Villas-Boas nie chce pracować w Anglii

Benfica wygrała z Zenitem 1:0 w pierwszym meczu 1/8 finału Ligi Mistrzów. Zdaniem Andre Villasa-Boasa kwestia awansu do kolejnej rundy jest otwarta. Portugalczyk po meczu mówił również o swojej przyszłości.


Dalsza część tekstu pod wideo
Zenit przystąpił do meczu z Benficą po dziesięciu tygodniach przerwy w grze. Villas-Boas twierdzi jednak, że nie miało to żadnego znaczenia w kontekście rywalizacji z zespołem z Lizbony.

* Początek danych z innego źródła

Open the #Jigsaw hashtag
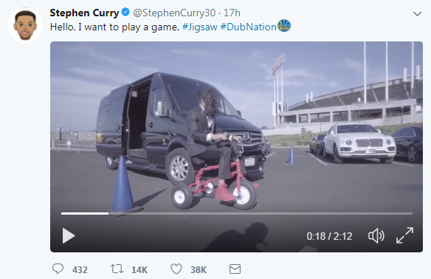The height and width of the screenshot is (279, 431). click(200, 27)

- Myślę, że przerwa zimowa nie miała wpływu na naszą grę. Pod względem taktycznym i psychicznym byliśmy na dobrym poziomie. Niewiele brakowało, a wywalczylibyśmy bezbramkowy remis. Kwestia awansu jest jednak otwarta - uważa Villas-Boas.


- Przed rewanżem rozegramy dwa mecze w lidze rosyjskiej. Pomoże nam to uzyskać dobry rytm. Stadion Pietrowski nie będzie łatwym terenem dla naszych rywali - dodał 38-letni szkoleniowiec.


Po sezonie Villas-Boas odejdzie z Zenita. Portugalczyk wykluczył powrót do Premier League.


- Miałem już swój czas w Anglii. Nie poszło mi tak dobrze, jak tego oczekiwałem. Teraz chciałbym spróbować pracy w innym kraju. Nie wiem jeszcze, gdzie będę pracować, ale liczę na ciekawe wyzwanie - kończy Villas-Boas.